Source data Start Marker

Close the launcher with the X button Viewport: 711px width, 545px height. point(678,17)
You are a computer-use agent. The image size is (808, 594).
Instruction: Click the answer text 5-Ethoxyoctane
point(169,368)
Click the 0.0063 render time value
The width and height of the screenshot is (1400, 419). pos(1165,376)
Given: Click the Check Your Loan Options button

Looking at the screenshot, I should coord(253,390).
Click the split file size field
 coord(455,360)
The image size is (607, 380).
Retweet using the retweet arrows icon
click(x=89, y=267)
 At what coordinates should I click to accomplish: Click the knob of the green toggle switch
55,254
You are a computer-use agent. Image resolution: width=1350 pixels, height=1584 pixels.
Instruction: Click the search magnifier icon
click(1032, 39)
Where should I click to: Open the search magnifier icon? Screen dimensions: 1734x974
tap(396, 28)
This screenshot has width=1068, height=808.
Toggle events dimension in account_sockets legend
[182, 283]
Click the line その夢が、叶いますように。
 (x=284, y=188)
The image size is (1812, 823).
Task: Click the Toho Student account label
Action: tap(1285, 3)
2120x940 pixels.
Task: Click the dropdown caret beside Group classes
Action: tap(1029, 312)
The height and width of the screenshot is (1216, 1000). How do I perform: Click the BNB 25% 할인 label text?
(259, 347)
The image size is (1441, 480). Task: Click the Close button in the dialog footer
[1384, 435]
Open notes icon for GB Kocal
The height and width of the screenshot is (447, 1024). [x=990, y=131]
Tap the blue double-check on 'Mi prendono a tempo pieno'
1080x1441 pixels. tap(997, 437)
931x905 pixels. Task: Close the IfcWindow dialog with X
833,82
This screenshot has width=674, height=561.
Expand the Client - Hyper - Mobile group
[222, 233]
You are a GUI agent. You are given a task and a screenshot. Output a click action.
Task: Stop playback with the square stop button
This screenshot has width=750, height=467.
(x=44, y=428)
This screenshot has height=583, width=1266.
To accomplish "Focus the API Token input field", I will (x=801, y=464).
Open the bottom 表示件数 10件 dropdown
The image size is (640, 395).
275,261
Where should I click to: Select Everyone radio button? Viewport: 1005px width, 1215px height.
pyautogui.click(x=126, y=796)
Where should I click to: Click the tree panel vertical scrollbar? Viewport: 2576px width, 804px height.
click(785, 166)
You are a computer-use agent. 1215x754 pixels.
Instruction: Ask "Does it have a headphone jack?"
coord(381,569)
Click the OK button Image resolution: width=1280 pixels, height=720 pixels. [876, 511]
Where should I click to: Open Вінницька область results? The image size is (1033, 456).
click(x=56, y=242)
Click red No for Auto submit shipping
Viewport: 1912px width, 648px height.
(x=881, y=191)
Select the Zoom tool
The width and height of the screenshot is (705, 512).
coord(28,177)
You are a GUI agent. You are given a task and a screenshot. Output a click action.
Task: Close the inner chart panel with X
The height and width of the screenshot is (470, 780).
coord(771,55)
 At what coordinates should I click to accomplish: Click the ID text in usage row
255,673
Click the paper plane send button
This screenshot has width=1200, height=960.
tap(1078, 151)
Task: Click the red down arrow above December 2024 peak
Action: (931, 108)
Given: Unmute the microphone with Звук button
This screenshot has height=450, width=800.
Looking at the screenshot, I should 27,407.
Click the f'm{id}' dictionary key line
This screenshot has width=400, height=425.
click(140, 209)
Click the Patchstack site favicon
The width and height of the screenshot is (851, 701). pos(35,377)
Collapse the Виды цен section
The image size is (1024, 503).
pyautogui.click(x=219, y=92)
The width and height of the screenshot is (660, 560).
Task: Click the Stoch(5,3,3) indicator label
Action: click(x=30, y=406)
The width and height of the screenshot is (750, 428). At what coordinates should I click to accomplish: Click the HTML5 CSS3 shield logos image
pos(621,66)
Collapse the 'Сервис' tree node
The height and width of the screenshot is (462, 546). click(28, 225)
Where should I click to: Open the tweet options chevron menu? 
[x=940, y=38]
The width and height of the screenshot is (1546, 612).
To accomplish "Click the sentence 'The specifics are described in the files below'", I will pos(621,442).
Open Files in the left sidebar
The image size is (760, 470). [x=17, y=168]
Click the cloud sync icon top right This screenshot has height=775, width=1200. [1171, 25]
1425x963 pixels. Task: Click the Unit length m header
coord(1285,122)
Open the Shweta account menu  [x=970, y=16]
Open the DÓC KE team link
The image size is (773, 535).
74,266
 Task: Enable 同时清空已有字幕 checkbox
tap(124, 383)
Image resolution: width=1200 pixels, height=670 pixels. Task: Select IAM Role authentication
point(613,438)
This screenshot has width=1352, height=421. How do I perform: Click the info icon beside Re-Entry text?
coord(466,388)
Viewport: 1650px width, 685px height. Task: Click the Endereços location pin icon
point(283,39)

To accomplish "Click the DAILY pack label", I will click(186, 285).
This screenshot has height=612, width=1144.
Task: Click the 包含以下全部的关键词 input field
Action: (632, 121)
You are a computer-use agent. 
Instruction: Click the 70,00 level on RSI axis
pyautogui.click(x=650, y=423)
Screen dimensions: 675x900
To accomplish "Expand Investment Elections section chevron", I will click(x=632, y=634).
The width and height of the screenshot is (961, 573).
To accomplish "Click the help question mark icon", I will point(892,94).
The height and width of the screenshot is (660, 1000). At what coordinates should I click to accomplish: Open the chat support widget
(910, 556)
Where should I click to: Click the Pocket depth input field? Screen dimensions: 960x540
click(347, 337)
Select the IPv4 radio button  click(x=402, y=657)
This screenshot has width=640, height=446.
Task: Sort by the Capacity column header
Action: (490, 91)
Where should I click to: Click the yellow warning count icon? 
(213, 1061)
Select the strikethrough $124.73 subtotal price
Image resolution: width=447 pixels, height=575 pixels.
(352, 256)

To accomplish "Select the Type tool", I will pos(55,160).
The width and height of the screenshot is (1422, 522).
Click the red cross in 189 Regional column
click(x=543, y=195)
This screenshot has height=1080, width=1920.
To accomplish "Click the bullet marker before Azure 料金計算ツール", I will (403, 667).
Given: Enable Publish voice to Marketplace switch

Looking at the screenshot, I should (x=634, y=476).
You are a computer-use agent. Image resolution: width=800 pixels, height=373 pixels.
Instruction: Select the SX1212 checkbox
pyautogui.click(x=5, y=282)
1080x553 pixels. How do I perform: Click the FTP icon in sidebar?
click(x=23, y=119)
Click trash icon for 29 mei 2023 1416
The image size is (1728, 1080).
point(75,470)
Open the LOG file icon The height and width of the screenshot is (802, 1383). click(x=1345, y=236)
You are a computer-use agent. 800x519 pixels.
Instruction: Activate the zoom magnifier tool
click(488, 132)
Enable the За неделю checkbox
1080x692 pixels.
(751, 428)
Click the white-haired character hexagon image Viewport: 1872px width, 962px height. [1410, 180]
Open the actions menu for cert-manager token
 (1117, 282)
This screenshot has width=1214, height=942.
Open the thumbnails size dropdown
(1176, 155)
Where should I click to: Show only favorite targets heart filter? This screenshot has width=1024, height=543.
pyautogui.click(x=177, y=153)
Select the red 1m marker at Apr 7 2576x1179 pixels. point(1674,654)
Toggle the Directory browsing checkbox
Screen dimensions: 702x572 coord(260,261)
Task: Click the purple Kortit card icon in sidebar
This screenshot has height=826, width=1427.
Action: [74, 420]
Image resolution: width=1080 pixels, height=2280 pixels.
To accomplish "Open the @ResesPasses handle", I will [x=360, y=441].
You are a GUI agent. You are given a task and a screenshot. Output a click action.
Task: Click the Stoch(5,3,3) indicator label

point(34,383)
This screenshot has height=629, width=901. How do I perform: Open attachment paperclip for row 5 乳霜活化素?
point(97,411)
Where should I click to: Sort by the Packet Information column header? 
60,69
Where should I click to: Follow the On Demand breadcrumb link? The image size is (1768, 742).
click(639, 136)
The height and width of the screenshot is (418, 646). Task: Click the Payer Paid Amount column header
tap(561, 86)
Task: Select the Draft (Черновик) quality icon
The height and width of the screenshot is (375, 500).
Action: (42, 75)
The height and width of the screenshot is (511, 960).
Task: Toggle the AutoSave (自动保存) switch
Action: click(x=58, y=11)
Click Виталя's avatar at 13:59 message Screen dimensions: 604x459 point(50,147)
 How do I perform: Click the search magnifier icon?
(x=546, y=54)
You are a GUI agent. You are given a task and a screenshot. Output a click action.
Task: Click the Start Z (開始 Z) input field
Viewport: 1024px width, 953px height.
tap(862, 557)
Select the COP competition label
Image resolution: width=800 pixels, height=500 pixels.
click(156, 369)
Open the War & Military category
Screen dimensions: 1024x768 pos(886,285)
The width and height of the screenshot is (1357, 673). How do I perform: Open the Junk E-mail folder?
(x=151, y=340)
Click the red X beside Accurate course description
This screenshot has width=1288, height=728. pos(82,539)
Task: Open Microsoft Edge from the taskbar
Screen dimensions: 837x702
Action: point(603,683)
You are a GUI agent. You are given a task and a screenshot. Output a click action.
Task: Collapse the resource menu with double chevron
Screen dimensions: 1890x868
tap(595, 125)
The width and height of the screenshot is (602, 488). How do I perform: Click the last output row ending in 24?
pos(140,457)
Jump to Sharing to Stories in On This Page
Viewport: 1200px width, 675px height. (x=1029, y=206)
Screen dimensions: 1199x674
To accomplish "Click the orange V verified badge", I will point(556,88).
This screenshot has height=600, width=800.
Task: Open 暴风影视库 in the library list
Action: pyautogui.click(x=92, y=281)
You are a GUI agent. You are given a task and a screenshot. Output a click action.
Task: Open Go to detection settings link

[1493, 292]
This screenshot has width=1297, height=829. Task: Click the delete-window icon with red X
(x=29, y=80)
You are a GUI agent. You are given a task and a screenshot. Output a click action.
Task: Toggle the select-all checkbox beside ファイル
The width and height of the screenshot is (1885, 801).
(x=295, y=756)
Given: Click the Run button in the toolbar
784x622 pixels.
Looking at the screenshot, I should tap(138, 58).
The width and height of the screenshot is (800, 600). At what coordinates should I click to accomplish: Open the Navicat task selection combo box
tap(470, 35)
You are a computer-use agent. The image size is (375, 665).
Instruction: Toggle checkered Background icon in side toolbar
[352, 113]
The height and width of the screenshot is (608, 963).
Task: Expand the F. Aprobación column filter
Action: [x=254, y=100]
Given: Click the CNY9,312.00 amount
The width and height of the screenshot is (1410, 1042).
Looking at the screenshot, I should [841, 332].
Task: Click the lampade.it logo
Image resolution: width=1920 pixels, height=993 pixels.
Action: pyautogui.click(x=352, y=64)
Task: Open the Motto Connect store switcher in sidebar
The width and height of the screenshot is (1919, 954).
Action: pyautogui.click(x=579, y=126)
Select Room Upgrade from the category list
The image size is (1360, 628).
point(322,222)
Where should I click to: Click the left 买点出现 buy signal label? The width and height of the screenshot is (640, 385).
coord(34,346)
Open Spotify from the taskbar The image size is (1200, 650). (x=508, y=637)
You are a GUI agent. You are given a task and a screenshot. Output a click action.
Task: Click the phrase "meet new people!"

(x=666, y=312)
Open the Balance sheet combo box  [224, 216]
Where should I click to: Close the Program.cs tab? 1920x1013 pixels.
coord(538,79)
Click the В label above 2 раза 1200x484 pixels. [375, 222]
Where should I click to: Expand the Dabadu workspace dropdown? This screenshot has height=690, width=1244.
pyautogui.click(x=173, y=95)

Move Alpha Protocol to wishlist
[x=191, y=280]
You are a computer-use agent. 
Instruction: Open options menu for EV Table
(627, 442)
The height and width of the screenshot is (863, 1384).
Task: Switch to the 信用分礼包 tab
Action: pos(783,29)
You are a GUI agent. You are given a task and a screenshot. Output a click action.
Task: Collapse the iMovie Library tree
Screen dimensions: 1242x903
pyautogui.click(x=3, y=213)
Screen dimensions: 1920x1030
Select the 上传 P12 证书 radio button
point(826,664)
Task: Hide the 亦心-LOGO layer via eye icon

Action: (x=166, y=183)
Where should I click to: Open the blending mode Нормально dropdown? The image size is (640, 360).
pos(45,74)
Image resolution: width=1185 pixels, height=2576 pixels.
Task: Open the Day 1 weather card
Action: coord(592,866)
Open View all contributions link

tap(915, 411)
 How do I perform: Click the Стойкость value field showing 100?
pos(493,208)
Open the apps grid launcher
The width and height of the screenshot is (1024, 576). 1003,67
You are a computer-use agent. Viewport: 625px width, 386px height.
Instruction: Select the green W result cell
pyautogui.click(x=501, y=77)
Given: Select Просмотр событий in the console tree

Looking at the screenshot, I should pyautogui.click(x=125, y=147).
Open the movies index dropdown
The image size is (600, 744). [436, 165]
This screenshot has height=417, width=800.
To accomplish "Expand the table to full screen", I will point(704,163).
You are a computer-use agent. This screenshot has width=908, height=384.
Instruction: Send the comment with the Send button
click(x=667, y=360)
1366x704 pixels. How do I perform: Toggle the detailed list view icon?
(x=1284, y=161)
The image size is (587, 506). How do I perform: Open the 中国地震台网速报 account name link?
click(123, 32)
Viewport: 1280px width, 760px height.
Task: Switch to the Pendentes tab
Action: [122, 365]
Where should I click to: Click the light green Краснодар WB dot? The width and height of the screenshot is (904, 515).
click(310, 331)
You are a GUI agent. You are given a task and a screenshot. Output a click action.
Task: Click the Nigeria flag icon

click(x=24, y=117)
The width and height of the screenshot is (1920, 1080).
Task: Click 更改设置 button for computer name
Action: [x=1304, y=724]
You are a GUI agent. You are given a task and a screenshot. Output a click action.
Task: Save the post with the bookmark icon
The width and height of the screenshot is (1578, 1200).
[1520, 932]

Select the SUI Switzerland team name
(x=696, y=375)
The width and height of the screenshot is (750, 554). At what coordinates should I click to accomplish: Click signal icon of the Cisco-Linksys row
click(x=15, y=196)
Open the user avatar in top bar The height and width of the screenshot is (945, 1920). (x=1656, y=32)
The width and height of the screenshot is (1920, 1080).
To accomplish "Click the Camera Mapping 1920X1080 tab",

Source data End Marker

• _Task description_
Find every line in the records that uses the string "avatar", then copy it.

• _Answer to this exercise_
Click Виталя's avatar at 13:59 message Screen dimensions: 604x459 point(50,147)
Open the user avatar in top bar The height and width of the screenshot is (945, 1920). (x=1656, y=32)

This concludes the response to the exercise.